Couplers are optical elements that join a light source, such as a laser diode, a light-emitting diode, an optical fiber, or other light source, to a light collector, such as a photo detector, an optical fiber, an optoelectronic chip, an optical fiber, and the like.
Prior art couplers comprise either (1) homogeneous glass, or plastic lenses with either spherical, aspherical or cylindrical surfaces, (2) optical fibers and optical fiber based cylindrical lenses, (3) diffractive optic elements, (4) Fresnel lenses, or (5) radially-graded index of refraction glass cylinders or rods. The homogeneous glass, optical fiber based cylindrical, or plastic lenses require air space and have a low numerical aperture or light collection value, which results in less light being delivered to the collector than was incident on the coupling lens. In addition, homogeneous glass or plastic lenses are incapable of correcting for spherical aberration, which results in inefficient coupling, unless an aspheric surface is formed on the lens. Finally, multiple elements are often required in order to sufficiently couple the light.
The radially-graded index glass cylinder lenses when functioning with flat surfaces and focusing light at the lens exit surface, overcome one of the problems of homogeneous glass lenses. Further, the radially-graded index glass cylinder lenses comprise a single optical component, thereby overcoming another problem of homogeneous glass lenses. However, these radially-graded index glass cylinder lenses are incapable of correcting spherical aberrations or of forming small focal points, resulting in inefficient coupling performance. While coupling performance may be improved by forming a curved surface on the exit surface of the lens, the advantage of a flat surface is lost, and an air space is introduced into the coupling scheme. Radially graded index cylinder lenses when coupling light through their sides rather than their ends function with an air space requirement and lose the advantage of focusing light to a flat surface. Also, radially graded index lenses with flat surfaces lack sufficient batch to batch manufacturing reproducibility such that lenses performance varies so significantly that their effective focal length often varies too much to satisfy the strict manufacturing tolerance specifications necessary for many devices to be efficiently mass produced without coupling airspace. Additionally, radially graded index coupling lenses with curved surfaces have the disadvantage of requiring a varying degree of surface curvature in order to minimize the inherent spherical aberration introduced by the less than ideal profile of index change in these lenses that is limited by their manufacturing process requirements.

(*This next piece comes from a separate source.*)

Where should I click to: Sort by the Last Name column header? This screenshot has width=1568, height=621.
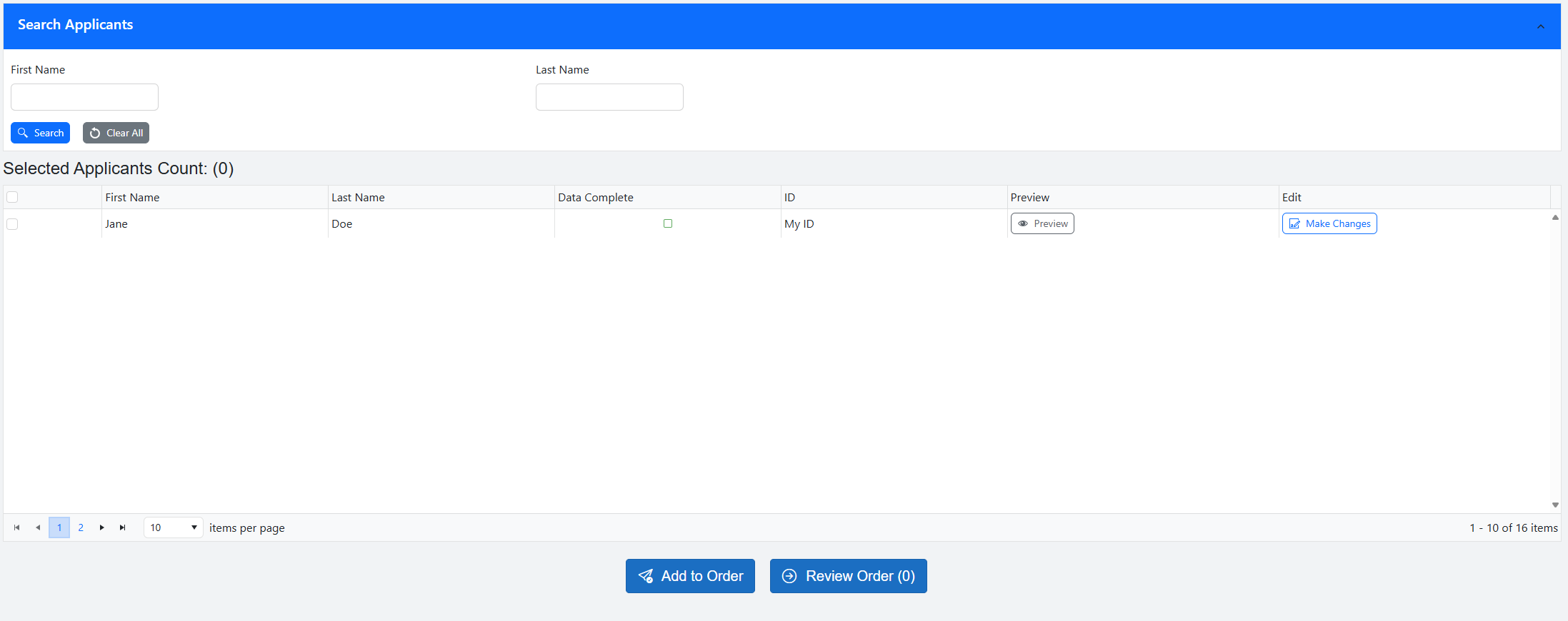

Finally, radially graded index of refraction coupling lenses are limited in the amount of index change that can be placed into these lenses, which is several times less than what can be placed into the axially graded index lenses that are central to the invention to be described hereunder. Diffractive optical elements suffer from requiring long focal lengths and poor transmission efficiency when coupling a plurality of different wave-lengths. Fresnel lenses suffer from poor image quality and long focal length.

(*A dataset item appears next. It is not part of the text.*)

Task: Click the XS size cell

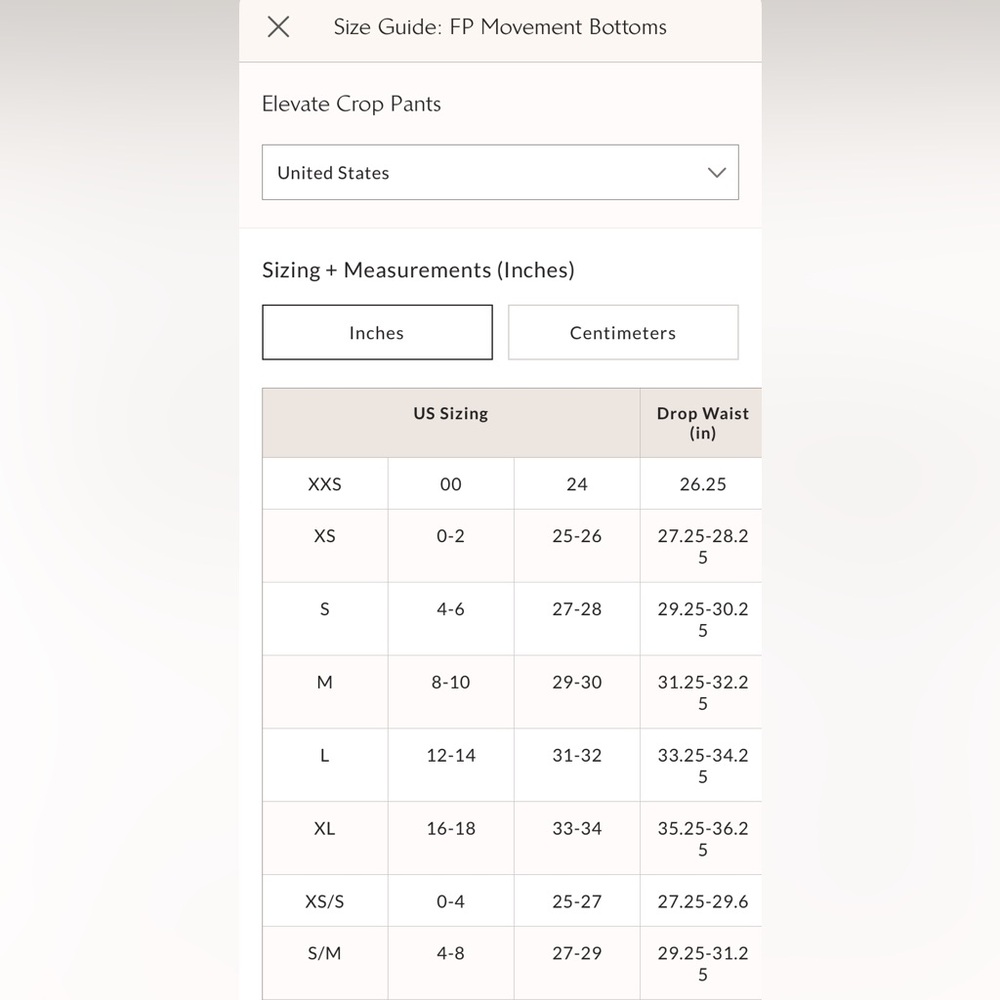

Solar concentrators are used as a conduit to direct incident sun light onto one or more solar cells, such as silicon-based solar cells or III-V multi-junction solar cells. The higher the concentration ratio, the smaller the solar concentrator and the higher the power output per volume or weight.
Solar concentrators employing gradient refractive index material are disclosed in U.S. Pat. Nos. 4,883,522, issued Nov. 28, 1989, and 4,907,864, issued Mar. 13, 1990. While these patents certainly represented an advance in the art of solar concentrators, efforts to further improve such solar concentrators have been on-going.